**Data for processing**

<<<<

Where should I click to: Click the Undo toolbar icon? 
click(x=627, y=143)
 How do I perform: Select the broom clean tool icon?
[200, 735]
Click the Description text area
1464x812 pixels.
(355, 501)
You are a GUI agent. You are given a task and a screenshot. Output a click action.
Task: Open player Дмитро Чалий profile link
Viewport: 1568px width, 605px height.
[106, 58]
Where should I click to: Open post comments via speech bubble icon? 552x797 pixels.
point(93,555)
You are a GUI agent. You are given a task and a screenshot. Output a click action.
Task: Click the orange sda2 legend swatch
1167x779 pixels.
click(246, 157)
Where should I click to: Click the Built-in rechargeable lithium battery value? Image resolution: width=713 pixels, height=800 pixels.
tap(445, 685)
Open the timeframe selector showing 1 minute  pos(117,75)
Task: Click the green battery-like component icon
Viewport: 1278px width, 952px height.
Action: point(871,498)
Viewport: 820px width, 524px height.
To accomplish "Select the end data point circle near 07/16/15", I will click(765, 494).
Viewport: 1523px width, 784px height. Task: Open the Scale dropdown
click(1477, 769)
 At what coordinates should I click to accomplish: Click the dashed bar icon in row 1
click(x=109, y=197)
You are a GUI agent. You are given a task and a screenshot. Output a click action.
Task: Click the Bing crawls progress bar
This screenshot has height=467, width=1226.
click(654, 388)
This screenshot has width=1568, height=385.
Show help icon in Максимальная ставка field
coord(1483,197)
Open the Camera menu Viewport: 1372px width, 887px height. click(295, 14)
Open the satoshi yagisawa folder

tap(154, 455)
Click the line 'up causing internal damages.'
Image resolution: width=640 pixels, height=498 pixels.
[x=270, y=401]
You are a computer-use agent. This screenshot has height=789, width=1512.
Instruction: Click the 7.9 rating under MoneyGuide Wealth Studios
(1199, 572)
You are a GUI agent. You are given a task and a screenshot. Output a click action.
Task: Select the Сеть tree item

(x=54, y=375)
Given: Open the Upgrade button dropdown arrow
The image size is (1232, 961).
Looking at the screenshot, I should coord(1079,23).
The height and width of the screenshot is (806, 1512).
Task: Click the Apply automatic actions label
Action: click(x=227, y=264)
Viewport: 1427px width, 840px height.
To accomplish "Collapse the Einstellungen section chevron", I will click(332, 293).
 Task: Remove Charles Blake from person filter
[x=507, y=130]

>>>>

**Exercise goal**
Please print the records word for word, from the first line up to and including the line with "tap(154, 455)".

**In response**
Where should I click to: Click the Undo toolbar icon? 
click(x=627, y=143)
 How do I perform: Select the broom clean tool icon?
[200, 735]
Click the Description text area
1464x812 pixels.
(355, 501)
You are a GUI agent. You are given a task and a screenshot. Output a click action.
Task: Open player Дмитро Чалий profile link
Viewport: 1568px width, 605px height.
[106, 58]
Where should I click to: Open post comments via speech bubble icon? 552x797 pixels.
point(93,555)
You are a GUI agent. You are given a task and a screenshot. Output a click action.
Task: Click the orange sda2 legend swatch
1167x779 pixels.
click(246, 157)
Where should I click to: Click the Built-in rechargeable lithium battery value? Image resolution: width=713 pixels, height=800 pixels.
tap(445, 685)
Open the timeframe selector showing 1 minute  pos(117,75)
Task: Click the green battery-like component icon
Viewport: 1278px width, 952px height.
Action: point(871,498)
Viewport: 820px width, 524px height.
To accomplish "Select the end data point circle near 07/16/15", I will click(765, 494).
Viewport: 1523px width, 784px height. Task: Open the Scale dropdown
click(1477, 769)
 At what coordinates should I click to accomplish: Click the dashed bar icon in row 1
click(x=109, y=197)
You are a GUI agent. You are given a task and a screenshot. Output a click action.
Task: Click the Bing crawls progress bar
This screenshot has height=467, width=1226.
click(654, 388)
This screenshot has width=1568, height=385.
Show help icon in Максимальная ставка field
coord(1483,197)
Open the Camera menu Viewport: 1372px width, 887px height. click(295, 14)
Open the satoshi yagisawa folder

tap(154, 455)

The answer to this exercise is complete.